An anonymous source in the Ministry of Education in Sana'a told Almasdar Online that Yahya Al-Houthi, the Minister of Education who oversees the lucrative school feeding project, was going to receive an even larger sum from the World Food Program. In February 2020, Al-Houthi released a statement on the official Facebook page of the Ministry of Education in Sana'a, defending WFP and accusing SCMCHA of obstruction and looting.
A WFP spokesperson denied that the UN agency paid incentives to the Minister of Education. “The World Food Program cannot speculate on the motives or actions of another person, or comment on rumors," the spokesperson told Almasdar Online.
Yusef Saeed, a professor of economics at the University of Aden, noted that the vast majority of international aid funding goes to Sana’a and the Houthi-controlled areas, rather than through the Aden branch of the Central Bank of Aden. “This helps the Houthi group to prolong the war and at the same time restricts the internationally recognized government from managing monetary policy and preserving the stability of the Yemeni riyal,” he said.
The UN panel of experts report described a dispute between the Yeducation minister and the SCMCHA chief, Ahmed Hamid, as an example of a conflict within the group over the spoils of the war economy.
In September, Houthi President Mahdi Al-Mashat appointed six ministers, including the minister of education, to SCMCHA’s board of directors in an apparent attempt to ease tensions.
“There is no limit to the madness of the Houthis,” an official in an international aid organization told Almasdar Online. A number of foreign employees of international aid organizations have been turned away at Sana'a International Airport after it was discovered that they had previously worked in the US or had even visited the UAE or Saudi Arabia.
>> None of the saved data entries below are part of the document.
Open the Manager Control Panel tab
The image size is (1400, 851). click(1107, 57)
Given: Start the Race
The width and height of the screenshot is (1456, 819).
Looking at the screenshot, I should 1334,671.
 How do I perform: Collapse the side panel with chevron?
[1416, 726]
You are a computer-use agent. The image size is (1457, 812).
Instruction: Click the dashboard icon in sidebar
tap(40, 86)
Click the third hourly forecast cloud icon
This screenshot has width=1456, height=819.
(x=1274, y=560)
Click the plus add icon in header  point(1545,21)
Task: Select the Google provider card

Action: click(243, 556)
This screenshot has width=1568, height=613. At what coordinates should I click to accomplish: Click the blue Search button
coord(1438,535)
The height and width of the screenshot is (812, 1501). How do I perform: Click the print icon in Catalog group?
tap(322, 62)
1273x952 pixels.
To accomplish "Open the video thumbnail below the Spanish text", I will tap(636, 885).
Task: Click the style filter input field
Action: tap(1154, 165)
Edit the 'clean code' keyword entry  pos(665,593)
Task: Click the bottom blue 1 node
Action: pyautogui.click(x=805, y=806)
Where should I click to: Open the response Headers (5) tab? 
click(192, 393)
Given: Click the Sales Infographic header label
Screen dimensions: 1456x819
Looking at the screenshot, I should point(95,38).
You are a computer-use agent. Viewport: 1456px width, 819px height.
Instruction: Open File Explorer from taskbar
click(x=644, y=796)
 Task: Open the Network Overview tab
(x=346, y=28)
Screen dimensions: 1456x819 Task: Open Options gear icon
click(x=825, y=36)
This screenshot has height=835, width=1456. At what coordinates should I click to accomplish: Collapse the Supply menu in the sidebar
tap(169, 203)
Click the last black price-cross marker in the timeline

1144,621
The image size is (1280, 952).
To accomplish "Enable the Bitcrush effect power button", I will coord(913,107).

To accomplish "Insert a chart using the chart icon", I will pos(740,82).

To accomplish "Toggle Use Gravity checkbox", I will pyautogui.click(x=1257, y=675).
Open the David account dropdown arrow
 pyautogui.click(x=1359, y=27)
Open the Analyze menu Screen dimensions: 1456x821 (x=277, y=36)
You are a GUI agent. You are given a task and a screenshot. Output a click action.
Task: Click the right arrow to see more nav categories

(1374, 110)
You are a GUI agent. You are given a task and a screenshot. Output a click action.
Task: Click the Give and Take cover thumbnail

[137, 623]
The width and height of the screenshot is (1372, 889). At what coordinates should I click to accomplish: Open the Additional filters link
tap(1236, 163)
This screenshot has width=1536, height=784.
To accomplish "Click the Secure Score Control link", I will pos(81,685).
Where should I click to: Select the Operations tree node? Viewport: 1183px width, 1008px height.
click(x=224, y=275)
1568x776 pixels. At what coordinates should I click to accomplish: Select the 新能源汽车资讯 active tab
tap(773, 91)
The official said he believes that the communications of aid agencies are subject to wiretapping by the Houthi intelligence service.
Severe shortage and theft
Following the humanitarian aid summit in Brussels in February 2020, the US Agency for International Development announced that it was reducing aid to northern Yemen due to the unacceptable levels of interference by the Houthis.
WFP later announced the reduction of aid flows to Houthi-controlled areas and shifted disbursements to every two months instead of monthly, citing the reduction of donor funding due to the coronavirus-related economic downturn and ongoing aid obstruction.
Donors required Houthi authorities to meet seven conditions related to aid diversion, obstruction and the verification of beneficiaries before aid levels would resume.
In recent months, UN agencies have warned that Yemen is at a turning point, as worsening conflict and deteriorating economic problems threaten to undermine the gains made through humanitarian action over the past few years.
A WFP spokeswoman told Almasdar Online that the agency began a biometric registration pilot project in Sana'a in November 2020. The UN agency believes that, in light of the lack of liquidity and the collapse of the Yemeni riyal, the biometric system will provide cash, strengthen the economy and help Yemenis buy food. But the slow progress of its implementation, combined with ongoing aid diversion, continues to complicate the situation.
Against this backdrop, the WFP's funds are nearly depleted. In late February, the agency noted that it urgently needed $482 million to fund operations from March to August and $1.9 billion to ensure uninterrupted assistance through the end of 2021. The wider Yemen aid response is facing similar funding shortfalls. At a fund-raising conference in early March, donor countries pledged less than half of the requested $3.85 billion aid budget for the coming year.
The drastic aid cuts in 2020 have led to the reduction or shuttering of more than a third of UN aid operations in Yemen, the effects of which will be increasingly felt in 2021. Yet without assurances that the aid will reach its intended recipients, resovling the problem remains largely in the hands of the Houthis.
*Currency conversions in this article assume an exchange rate of 800 Yemeni riyals per $1, although the rate has fluctuated considerably throughout the war.